I don't actually know if I was crying when I woke up. I was scared and sad, though, and here's why: the airplane crashed. I have crashy airplane dreams more often than I probably should, although it bears mentioning that none of these dreams really occur around travel, and I'd say that over half are dreams with planes crashing while I'm not on them. In general, in those dreams, the plane is crashing into the ground near me, or into something that I care about (ie my sister's apartment or my dad's office building). In last night's dream, I was on this plane that suddenly had to turn around and make a crash landing because, and I quote the flight attendant: the light in one of the engines wasn't working.

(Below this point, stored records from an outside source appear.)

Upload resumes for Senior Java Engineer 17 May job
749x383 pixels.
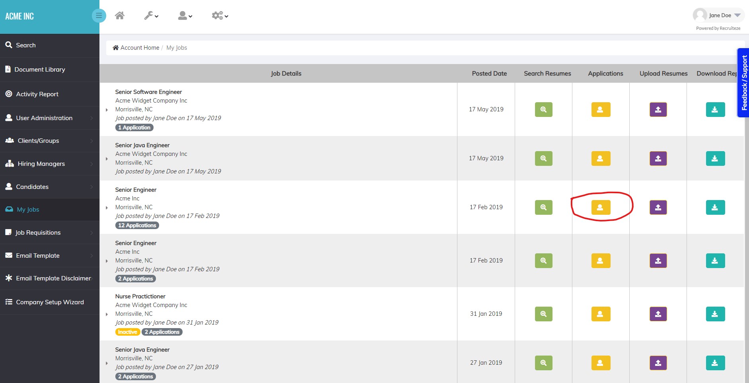(x=658, y=159)
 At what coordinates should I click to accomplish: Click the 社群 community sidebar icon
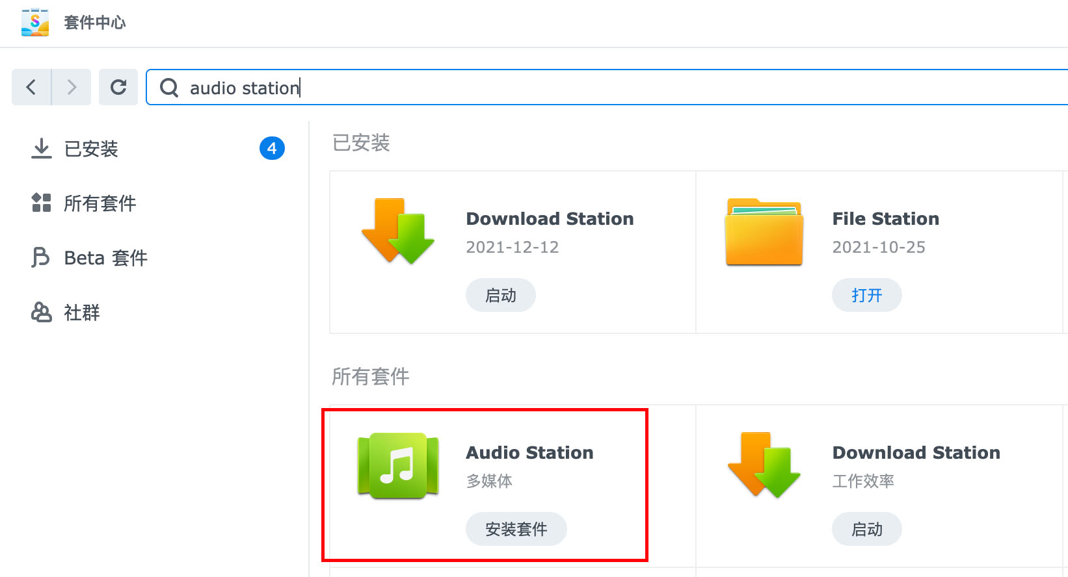tap(41, 313)

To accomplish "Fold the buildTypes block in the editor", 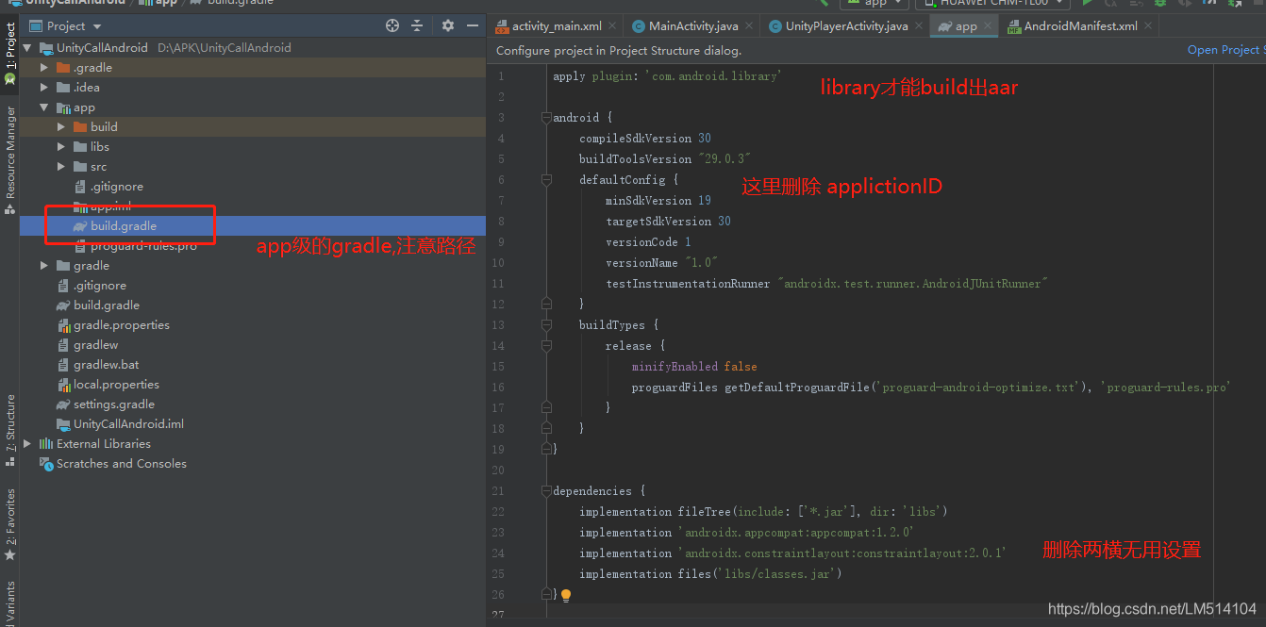I will point(545,324).
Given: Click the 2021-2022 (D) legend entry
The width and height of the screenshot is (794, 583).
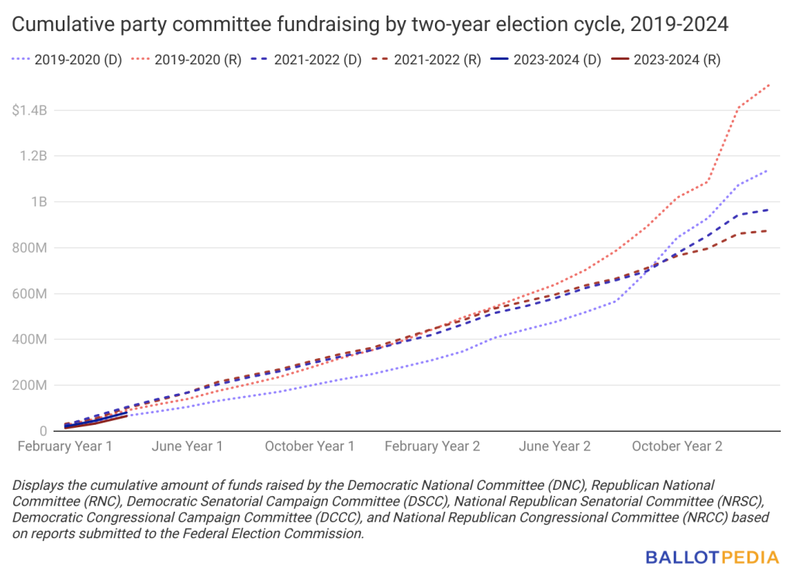Looking at the screenshot, I should [306, 60].

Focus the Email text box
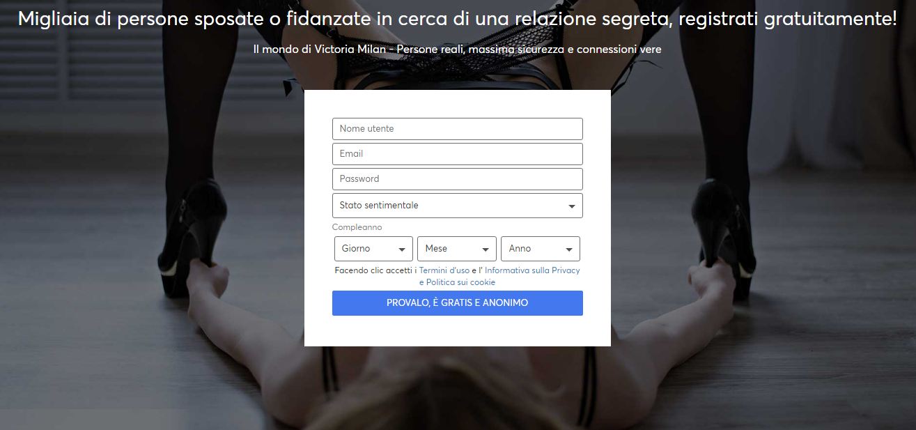(457, 154)
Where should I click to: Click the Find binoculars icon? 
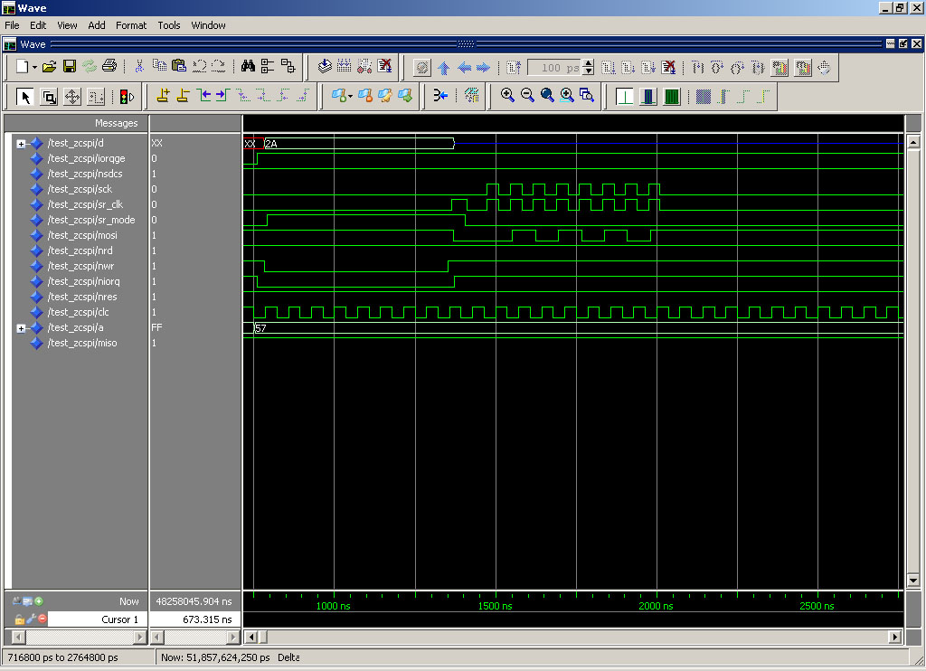248,67
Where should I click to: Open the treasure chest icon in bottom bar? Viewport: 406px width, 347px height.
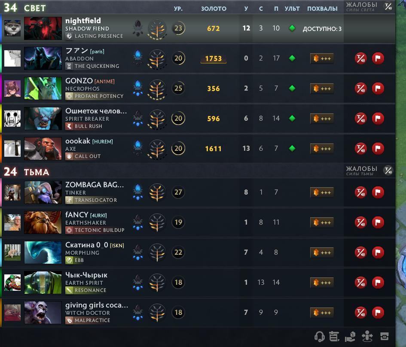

It wasn't a serious issue--I knew the plane wouldn't burst into flame and become a rolling fireball upon landing, but still, a crash landing isn't every good. When the plane hit the ground, I ended up rolling out of the plane onto the runway. And at the same time we were crashing/landing on this runway, another HUGE plane was taking off. Suddenly, my dad was there and telling us all to duck, and that feeling of the other plane taking off over our heads was so intense, I can almost feel it now. My brother lifted his head up, and the plane clipped him, and my dad started yelling at him, and then I realized I had lost my purse. Apparently, this was the most distressing part of the dream, because that's when I started crying in the dream, hysterically. And that's when I woke up. Very distressing, I tell you. I went to the bathroom after the dream, and sort of lingered there, because I was so distraught.
I have distressing dreams fairly often, though they're not always based on something as trivial as a purse. Probably my number one distressing dream is based around nuclear weapons. I dream about a-bombs all the time. I witness, in the dreams, the mushroom cloud. Once, I was trying to save my sister from the bomb, and she wouldn't leave her apartment without the cats. Naturally, we couldn't find the cats, and I was trying to convince her to get to the shelter and I can't tell you HOW bad this dream was. Other times, I'm in the shelter, but trying to get to the best part of it. Or I'm on the way to the shelter, and I can never seem to reach it. All these dreams have the one thing in common: the mushroom cloud. It's the kind of moment you've seen in movies. Everything goes quiet and the world lights up and we all watch the cloud. And then I freak out. On the whole, these tend to be the most generally traumatic dreams I have. I wake up very uneasy, but I almost never cry, and I almost always go right back to sleep. Sometimes I've checked the sky to make sure it isn't Armageddon, and it never is. That's the nicest moment after those dreams.
I'll tell you, though--I'd rather wake up laughing any day of the week, and twice on Sunday.